**Voci memorizzate**:
_ _ _ _
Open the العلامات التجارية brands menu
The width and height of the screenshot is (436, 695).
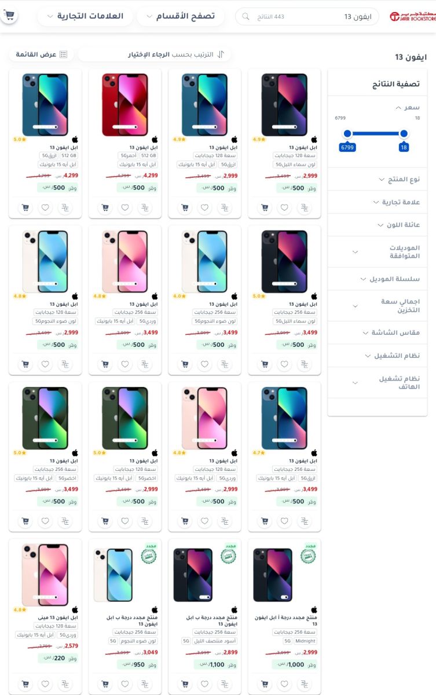point(85,16)
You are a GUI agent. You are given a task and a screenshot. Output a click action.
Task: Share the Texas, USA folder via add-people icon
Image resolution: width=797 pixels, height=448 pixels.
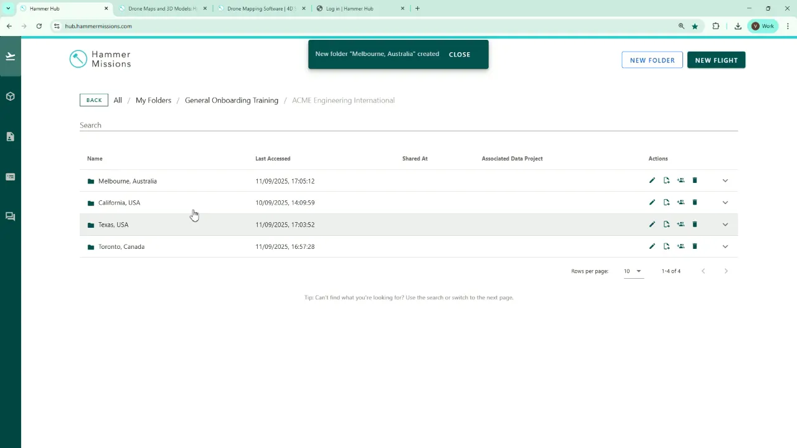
_ _ _ _
**OBIETTIVO**:
Ripeta integralmente, parola per parola, tutte le righe dell'elenco, omettendo le immagini.

**RISPOSTA ALL'ESERCIZIO**:
Open the العلامات التجارية brands menu
The width and height of the screenshot is (436, 695).
point(85,16)
You are a GUI agent. You are given a task and a screenshot. Output a click action.
Task: Share the Texas, USA folder via add-people icon
Image resolution: width=797 pixels, height=448 pixels.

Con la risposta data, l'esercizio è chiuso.